No one denies that ground was lost in the 2000s with the sanctions-induced socio-economic problems. But the effort made in the 1980s to create the system that was damaged still dwarfs the effort that must now be made to restore what we had and start moving forward.
The Minister of Education, Sport, Arts and Culture, Senator David Coltart, notes that a higher percentage of the National Budget must be allocated to education. He has a point. Round about 20 percent was the figure for several years when things were working.
We also need the sort of support we used to get from the international community. We realise that there are a lot of demands on the global purse, but fairly modest sums by international standards can make a huge difference to Zimbabwean schools.

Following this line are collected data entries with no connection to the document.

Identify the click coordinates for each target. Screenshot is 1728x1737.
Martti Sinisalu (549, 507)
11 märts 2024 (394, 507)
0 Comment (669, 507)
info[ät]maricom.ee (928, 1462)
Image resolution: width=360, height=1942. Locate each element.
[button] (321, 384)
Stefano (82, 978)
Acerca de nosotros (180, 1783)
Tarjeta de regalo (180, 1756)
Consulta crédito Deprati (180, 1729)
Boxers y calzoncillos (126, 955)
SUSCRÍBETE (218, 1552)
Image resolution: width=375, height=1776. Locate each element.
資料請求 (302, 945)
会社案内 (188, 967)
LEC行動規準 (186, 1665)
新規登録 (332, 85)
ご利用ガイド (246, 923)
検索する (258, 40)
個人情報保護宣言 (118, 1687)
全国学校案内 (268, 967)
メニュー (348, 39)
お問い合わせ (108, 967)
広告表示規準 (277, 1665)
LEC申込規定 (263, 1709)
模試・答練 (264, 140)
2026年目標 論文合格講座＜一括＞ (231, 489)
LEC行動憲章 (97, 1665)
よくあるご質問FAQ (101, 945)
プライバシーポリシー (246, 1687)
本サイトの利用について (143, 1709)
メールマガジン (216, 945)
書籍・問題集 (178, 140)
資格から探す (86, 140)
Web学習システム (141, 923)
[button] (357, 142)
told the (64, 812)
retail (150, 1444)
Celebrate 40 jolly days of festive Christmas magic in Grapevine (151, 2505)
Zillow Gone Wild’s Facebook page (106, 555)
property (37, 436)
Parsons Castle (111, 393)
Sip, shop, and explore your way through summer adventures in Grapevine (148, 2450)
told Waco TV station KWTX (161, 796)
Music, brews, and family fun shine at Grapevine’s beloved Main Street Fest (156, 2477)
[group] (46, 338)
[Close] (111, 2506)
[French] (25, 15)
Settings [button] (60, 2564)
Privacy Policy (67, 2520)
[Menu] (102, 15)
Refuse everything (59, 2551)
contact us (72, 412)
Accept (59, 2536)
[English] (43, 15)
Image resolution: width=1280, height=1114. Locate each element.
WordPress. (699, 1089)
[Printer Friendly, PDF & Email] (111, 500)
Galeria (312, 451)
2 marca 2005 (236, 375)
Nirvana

But we feel parents must also be willing to take more responsibility. We see in urban areas what can be done. Even in the poorest suburbs, keen parents tend to congregate at certain schools, and ensure that minimum funding is available. All parents have to make the same effort.
In the 1980s, the then Education Minister, Dr Dzingai Mutumbuka, made it crystal clear that he expected urban parents and urban authorities to pay far more towards their schools. “I will provide teachers and chalk: you do the rest.”
The small amount he had left over in his budget after paying the teachers he concentrated on the poorest of the poor in rural areas, and even there he expected parents to do what they could. He also pressed embassies and other well-wishers to help these rural schools. It was working; things were getting better each year.
We need to go back to that attitude of mind. The parents of the 1980s, few of whom had attended secondary school and many of whom had not even finished seven years of primary school, sweated to ensure their children could take advantage of one of the most crucial gains of independence, education for all.
Now the beneficiaries of that effort and those sacrifices, the parents of today, must make the same effort. It was not a one-off; it is something we are going to have to do for decades to come if a small developing world country is going to have education for all.
Minister Coltart and his officials must obviously plan and lead the effort. They cannot sit in their ivory tower in central Harare and wait for money and help.
If trained teachers are in short supply, we must re-introduce the Zintec colleges. We must have clear packages of books and building materials that donors can buy for a school. Even rural parents without cash can help build decent teachers’ houses and maintain school maize and vegetable fields.
Above all, we have to remember that the education system we had requires more than the taxes can pay for. Unless we want to revert to the standard African educational model we must realise that it will take unremitting effort for decades.